Pacientes resistentes a esse segundo esquema podem receber drogas sintéticas modificadoras da doença (sDMARD), como ciclofosfamida, metotrexato ou ciclosporina.

Outro objetivo do tratamento é evitar a ocorrência de trombose. Para os pacientes sem ocorrências coronarianas, costuma-se prescrever apenas AAS por até 4-6 semanas após o início da doença ou até o nível das plaquetas estar normalizada; para os pacientes com alterações, o medicamento deve ser mantido por 2 anos; já para os pacientes com alterações persistentes, o uso é por tempo indefinido.

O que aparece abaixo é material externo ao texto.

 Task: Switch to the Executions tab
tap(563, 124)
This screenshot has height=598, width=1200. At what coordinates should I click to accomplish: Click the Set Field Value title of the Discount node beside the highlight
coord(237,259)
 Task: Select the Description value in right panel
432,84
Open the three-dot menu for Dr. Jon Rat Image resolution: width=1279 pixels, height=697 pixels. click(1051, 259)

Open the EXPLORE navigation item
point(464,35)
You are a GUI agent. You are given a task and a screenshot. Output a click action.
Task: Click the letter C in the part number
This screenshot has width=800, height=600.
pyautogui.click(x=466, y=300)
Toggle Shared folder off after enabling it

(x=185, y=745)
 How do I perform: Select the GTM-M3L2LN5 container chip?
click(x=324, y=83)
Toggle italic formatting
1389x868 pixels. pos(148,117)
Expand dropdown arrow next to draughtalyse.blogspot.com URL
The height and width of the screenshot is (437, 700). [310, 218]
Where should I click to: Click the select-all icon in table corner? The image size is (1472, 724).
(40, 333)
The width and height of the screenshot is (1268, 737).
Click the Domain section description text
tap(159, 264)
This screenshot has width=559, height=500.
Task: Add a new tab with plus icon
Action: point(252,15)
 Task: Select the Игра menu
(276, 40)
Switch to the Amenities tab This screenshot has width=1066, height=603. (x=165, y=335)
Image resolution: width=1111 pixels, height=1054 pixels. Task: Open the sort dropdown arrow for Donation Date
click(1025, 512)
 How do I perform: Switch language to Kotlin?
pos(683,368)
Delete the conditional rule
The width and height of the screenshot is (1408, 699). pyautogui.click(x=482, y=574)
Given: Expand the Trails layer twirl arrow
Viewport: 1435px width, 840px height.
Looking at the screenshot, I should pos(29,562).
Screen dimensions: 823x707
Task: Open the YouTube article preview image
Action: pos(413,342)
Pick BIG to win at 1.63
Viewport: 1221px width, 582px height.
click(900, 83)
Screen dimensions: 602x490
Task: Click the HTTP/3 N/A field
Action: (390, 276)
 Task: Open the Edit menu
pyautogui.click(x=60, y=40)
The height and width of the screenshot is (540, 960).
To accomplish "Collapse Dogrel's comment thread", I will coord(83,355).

Os resultados, a longo prazo, dependerão do número de artérias coronárias afetadas pela doença. Por isso, além do reumatologista, o acompanhamento periódico também com um cardiologista é muito importante. 



Referências

AMERICAN COLLEGE OF RHEUMATOLOGY. Kawasaki Disease (KD). Disponível em: http://www.rheumatology.org/I-Am-A/Patient-Caregiver/Diseases-Conditions/Kawasaki-Disease-KD. Acesso: 01/12/19.

ARTHRITIS FOUNDATION. Kawasaki. Disponível: http://espanol.arthritis.org/espanol/disease-center/kawasaki/. Acesso: 01/12/19.

RUSSO, Gleice C.S; TERRERI, Maria Teresa. Doença de Kawasaki. In: Livro da Sociedade Brasileira de Reumatologia. Barueri (SP), Manole, 2019, p. 297-301.